» DIRECTIONS:
Look below for the line containing "Privacy Policy (17, 2497)"; from there, print each line exactly up to and including the line containing "बेस्ट हेल्थ इंश्योरेंस प्लान (15, 2367)", and stop.

DATASET EXTRACT section start

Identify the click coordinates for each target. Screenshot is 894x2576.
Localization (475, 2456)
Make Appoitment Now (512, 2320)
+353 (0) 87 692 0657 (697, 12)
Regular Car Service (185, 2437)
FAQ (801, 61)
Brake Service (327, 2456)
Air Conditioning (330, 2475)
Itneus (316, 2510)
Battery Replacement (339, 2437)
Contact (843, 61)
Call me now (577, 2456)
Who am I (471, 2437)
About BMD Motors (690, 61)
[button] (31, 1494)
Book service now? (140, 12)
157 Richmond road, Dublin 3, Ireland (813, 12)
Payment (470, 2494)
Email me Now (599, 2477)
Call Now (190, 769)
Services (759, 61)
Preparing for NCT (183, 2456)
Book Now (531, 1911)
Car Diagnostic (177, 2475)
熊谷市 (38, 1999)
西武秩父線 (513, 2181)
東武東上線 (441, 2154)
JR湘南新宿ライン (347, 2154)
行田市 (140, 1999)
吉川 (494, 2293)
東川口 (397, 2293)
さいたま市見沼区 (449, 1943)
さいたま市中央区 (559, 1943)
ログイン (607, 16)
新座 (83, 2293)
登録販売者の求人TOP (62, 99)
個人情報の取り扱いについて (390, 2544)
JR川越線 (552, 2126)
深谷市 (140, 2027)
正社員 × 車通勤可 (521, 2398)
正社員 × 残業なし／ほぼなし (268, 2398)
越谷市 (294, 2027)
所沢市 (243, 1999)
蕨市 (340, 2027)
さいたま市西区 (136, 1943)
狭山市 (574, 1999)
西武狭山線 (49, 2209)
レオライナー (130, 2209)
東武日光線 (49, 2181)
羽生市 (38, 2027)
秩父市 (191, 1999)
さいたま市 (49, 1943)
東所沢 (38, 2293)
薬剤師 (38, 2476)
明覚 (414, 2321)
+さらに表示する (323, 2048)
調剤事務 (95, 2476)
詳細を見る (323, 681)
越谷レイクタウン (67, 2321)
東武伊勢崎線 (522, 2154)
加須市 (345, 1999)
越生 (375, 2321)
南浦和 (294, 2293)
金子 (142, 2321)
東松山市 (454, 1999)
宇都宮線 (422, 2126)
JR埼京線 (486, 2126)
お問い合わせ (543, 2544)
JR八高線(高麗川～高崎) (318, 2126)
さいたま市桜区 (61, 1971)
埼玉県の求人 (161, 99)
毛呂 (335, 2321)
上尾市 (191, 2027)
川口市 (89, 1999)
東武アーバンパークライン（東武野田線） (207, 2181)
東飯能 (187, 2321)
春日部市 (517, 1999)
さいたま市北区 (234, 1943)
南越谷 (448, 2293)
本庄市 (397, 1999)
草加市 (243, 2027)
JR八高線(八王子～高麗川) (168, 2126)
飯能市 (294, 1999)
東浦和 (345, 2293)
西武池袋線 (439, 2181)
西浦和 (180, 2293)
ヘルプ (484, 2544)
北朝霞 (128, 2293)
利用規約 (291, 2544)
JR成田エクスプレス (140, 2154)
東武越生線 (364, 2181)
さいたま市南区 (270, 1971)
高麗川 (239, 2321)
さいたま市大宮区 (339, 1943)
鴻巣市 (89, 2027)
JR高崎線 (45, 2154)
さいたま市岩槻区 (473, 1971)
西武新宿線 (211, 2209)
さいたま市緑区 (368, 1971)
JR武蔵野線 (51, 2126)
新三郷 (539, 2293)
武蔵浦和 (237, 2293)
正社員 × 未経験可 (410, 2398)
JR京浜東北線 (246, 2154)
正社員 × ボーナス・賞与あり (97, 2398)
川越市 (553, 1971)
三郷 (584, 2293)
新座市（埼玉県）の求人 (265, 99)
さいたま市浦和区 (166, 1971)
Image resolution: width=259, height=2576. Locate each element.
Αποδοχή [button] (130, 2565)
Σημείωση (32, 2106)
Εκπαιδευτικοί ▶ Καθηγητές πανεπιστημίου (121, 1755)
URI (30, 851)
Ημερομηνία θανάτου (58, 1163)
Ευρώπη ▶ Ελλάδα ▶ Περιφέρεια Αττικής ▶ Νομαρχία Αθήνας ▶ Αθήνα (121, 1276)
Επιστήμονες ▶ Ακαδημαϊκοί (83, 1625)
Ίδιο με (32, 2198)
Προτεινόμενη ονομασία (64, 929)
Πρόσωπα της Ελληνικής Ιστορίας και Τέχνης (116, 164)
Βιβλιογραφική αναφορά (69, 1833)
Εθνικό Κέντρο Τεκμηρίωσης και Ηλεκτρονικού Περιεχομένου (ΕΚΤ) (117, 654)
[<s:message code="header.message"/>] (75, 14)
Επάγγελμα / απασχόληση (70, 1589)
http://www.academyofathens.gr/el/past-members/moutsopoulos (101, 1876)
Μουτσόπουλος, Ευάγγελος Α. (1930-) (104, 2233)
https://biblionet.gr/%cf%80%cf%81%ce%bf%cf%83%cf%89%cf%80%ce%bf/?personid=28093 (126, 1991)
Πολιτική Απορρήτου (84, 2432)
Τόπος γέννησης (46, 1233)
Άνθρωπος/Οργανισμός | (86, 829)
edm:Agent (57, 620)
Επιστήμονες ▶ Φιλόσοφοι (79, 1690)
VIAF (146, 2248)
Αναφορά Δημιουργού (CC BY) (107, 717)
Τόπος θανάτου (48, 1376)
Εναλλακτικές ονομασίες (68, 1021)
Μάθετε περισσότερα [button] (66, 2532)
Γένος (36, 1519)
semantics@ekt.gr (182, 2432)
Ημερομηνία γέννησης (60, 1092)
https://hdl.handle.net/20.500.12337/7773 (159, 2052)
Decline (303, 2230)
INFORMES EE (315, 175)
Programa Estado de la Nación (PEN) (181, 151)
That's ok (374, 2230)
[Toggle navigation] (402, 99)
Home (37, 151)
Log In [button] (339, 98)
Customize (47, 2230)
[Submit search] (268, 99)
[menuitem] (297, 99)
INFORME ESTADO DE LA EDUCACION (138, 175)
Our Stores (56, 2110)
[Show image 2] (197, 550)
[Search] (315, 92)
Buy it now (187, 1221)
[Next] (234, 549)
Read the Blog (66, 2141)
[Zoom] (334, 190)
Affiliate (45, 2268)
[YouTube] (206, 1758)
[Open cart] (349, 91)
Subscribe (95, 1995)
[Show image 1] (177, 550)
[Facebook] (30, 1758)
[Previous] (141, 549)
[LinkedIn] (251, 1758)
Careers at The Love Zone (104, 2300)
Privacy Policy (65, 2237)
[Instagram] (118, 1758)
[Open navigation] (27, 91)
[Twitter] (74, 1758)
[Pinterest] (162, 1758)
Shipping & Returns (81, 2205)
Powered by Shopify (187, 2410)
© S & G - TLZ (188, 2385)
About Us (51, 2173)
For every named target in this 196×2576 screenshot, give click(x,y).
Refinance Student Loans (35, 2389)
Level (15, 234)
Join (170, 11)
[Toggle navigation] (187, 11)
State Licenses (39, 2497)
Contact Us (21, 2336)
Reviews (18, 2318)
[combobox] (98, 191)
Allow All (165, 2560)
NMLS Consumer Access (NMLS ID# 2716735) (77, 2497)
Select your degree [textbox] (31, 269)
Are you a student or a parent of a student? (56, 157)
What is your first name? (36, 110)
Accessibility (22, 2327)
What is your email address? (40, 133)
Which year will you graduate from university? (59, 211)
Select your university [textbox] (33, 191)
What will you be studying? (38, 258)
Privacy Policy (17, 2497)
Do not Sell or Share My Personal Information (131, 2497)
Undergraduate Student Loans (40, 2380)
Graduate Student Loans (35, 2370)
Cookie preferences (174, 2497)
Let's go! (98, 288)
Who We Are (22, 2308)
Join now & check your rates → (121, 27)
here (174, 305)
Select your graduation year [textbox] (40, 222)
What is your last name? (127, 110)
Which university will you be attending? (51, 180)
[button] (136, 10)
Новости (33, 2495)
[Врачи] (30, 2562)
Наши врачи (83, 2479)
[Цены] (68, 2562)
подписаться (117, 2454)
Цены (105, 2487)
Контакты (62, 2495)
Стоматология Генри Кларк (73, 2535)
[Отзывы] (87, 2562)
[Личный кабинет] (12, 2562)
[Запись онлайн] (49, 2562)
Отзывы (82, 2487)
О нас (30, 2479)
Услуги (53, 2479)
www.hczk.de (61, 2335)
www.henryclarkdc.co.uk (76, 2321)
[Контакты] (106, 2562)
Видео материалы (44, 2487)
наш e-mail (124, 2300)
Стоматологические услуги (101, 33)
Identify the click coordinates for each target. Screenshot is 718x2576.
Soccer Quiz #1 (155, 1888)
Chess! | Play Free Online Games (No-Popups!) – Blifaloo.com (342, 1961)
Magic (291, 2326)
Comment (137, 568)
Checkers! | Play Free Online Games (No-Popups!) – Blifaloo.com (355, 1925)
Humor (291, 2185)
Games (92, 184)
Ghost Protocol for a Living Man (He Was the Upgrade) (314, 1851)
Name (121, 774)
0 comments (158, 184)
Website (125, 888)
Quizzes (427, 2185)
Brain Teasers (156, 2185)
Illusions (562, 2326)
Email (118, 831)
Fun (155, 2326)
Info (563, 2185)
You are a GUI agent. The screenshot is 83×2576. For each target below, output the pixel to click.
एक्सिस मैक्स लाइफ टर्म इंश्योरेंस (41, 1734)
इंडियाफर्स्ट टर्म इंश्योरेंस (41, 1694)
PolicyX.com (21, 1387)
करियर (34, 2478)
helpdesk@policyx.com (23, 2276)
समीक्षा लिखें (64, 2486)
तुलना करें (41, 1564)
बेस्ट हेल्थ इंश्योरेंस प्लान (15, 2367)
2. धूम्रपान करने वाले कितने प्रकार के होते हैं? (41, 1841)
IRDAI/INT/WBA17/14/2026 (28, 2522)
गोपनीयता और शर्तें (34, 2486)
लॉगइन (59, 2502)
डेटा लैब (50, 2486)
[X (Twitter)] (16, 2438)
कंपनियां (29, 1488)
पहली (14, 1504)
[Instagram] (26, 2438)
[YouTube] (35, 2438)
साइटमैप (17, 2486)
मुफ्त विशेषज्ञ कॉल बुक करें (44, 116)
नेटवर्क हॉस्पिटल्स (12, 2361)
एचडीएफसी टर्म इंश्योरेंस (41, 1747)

DATASET EXTRACT section end

» ANSWER TO THE EXERCISE:
Privacy Policy (17, 2497)
Do not Sell or Share My Personal Information (131, 2497)
Undergraduate Student Loans (40, 2380)
Graduate Student Loans (35, 2370)
Cookie preferences (174, 2497)
Let's go! (98, 288)
Who We Are (22, 2308)
Join now & check your rates → (121, 27)
here (174, 305)
Select your graduation year [textbox] (40, 222)
What is your last name? (127, 110)
Which university will you be attending? (51, 180)
[button] (136, 10)
Новости (33, 2495)
[Врачи] (30, 2562)
Наши врачи (83, 2479)
[Цены] (68, 2562)
подписаться (117, 2454)
Цены (105, 2487)
Контакты (62, 2495)
Стоматология Генри Кларк (73, 2535)
[Отзывы] (87, 2562)
[Личный кабинет] (12, 2562)
[Запись онлайн] (49, 2562)
Отзывы (82, 2487)
О нас (30, 2479)
Услуги (53, 2479)
www.hczk.de (61, 2335)
www.henryclarkdc.co.uk (76, 2321)
[Контакты] (106, 2562)
Видео материалы (44, 2487)
наш e-mail (124, 2300)
Стоматологические услуги (101, 33)
Identify the click coordinates for each target. Screenshot is 718x2576.
Soccer Quiz #1 (155, 1888)
Chess! | Play Free Online Games (No-Popups!) – Blifaloo.com (342, 1961)
Magic (291, 2326)
Comment (137, 568)
Checkers! | Play Free Online Games (No-Popups!) – Blifaloo.com (355, 1925)
Humor (291, 2185)
Games (92, 184)
Ghost Protocol for a Living Man (He Was the Upgrade) (314, 1851)
Name (121, 774)
0 comments (158, 184)
Website (125, 888)
Quizzes (427, 2185)
Brain Teasers (156, 2185)
Illusions (562, 2326)
Email (118, 831)
Fun (155, 2326)
Info (563, 2185)
You are a GUI agent. The screenshot is 83×2576. For each target below, output the pixel to click.
एक्सिस मैक्स लाइफ टर्म इंश्योरेंस (41, 1734)
इंडियाफर्स्ट टर्म इंश्योरेंस (41, 1694)
PolicyX.com (21, 1387)
करियर (34, 2478)
helpdesk@policyx.com (23, 2276)
समीक्षा लिखें (64, 2486)
तुलना करें (41, 1564)
बेस्ट हेल्थ इंश्योरेंस प्लान (15, 2367)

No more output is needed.